Background: Although gamma-aminobutyric acid-benzodiazepine (GABA-BZ) receptor agonists are used to treat insomnia, their long-term or high-dosage use causes adverse events. Nevertheless, evidence regarding the discontinuation and replacement of GABA-BZ receptor agonists with alternative agents is lacking. Suvorexant (SUX), an existing orexin receptor antagonist, is effective in preventing nocturnal awakening in 70%-75% of patients with insomnia.
Methods: The novel dual orexin receptor antagonist lemborexant (LEM) has fewer adverse effects than GABA-BZ receptor agonists. Therefore, in this retrospective study, we categorised patients taking GABA-BZ receptor agonists and SUX into LEM-treated (switched) and non-treated (non-switched) groups and compared their outcomes over a 12-week period.

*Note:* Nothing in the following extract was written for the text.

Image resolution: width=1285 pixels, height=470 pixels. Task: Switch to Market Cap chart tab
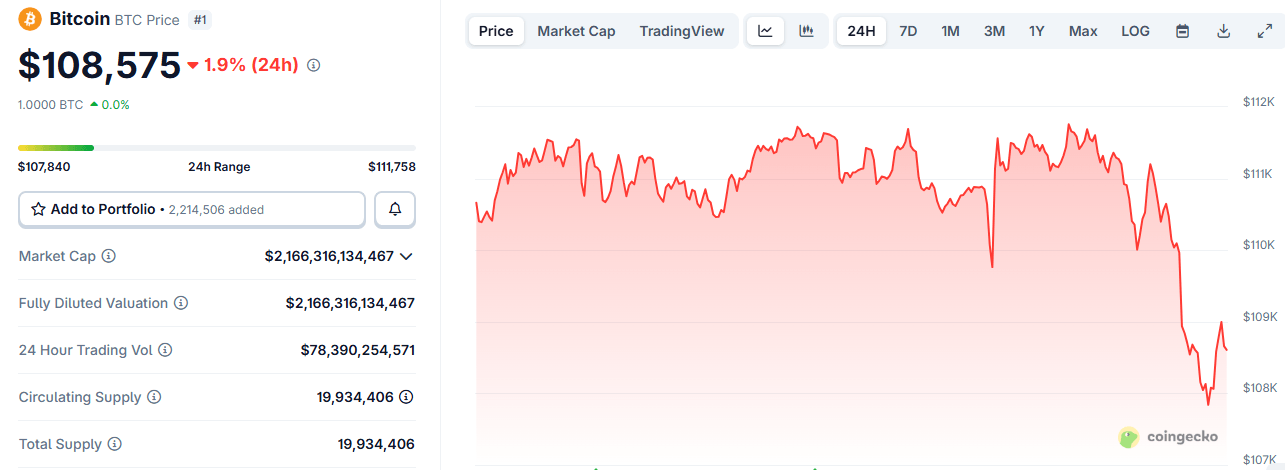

Results: The GABA-BZ group (N = 59) comprised 34 'switched' and 25 'non-switched' and the SUX group (N = 14) comprised 6 'switched' and 8 'non-switched' patients. A mixed model showed a significant diazepam equivalence reduction in patients taking GABA-BZ receptor agonists and improved Athens Insomnia Scale score in those taking SUX. The safety and tolerability of GABA-BZ receptor agonists and SUX were high, and no serious adverse effects were observed after switching to LEM.
Conclusions: Lemborexant may be a useful alternative for long-term GABA-BZ receptor agonist users. For SUX, the number of cases (N = 6) was insufficient to draw definite conclusions.
Keywords: benzodiazepine; gamma-aminobutyric acid-benzodiazepine; insomnia; lemborexant; suvorexant.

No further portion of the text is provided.